* [GOAL]:
Identify every line in the rows below that contains the string "width", treating uppercase and lowercase as different, and copy each of those lines in full.

* [PROVIDED ENTRIES]:
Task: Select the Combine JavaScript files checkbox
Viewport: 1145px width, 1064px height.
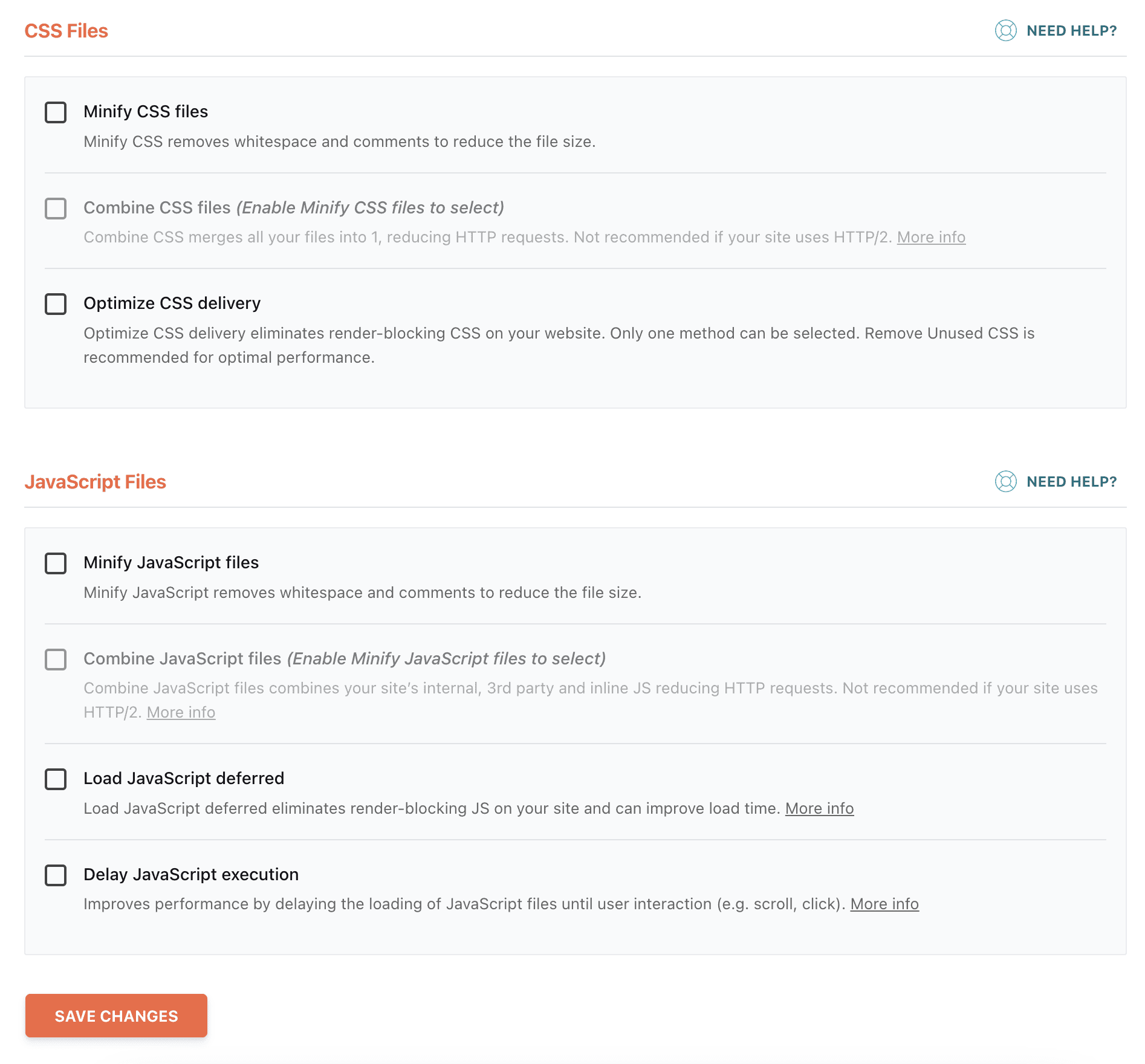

==

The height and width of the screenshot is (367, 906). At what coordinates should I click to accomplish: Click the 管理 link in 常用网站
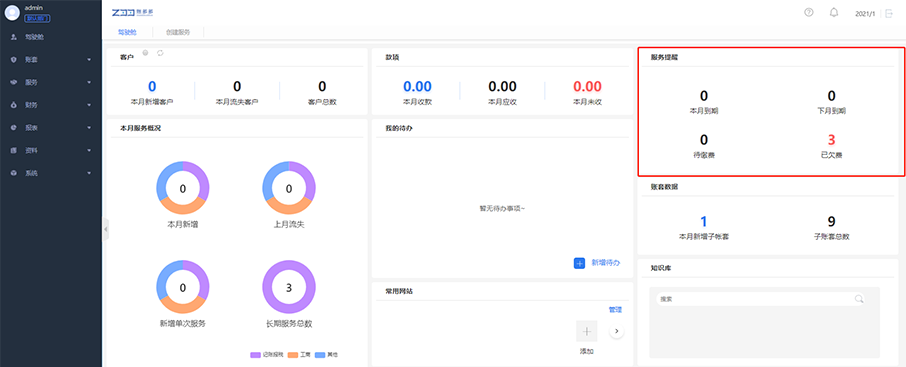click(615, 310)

--

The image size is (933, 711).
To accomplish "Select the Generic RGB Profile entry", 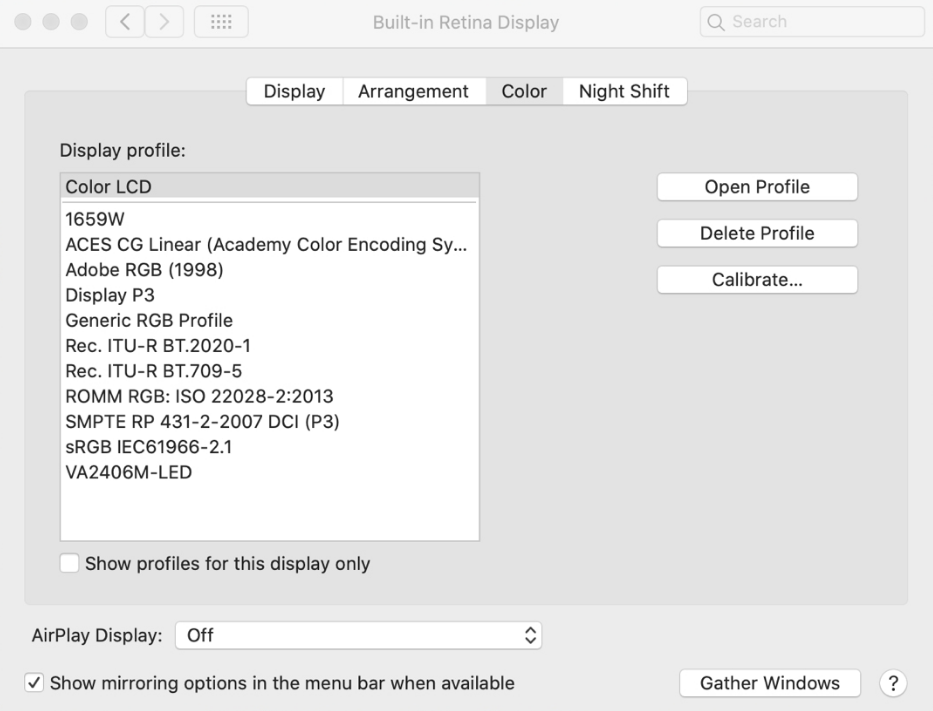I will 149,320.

* [SOLVED PROBLEM]:
Viewport: 1145px width, 1064px height.
The height and width of the screenshot is (367, 906). At what coordinates should I click to accomplish: Click the 管理 link in 常用网站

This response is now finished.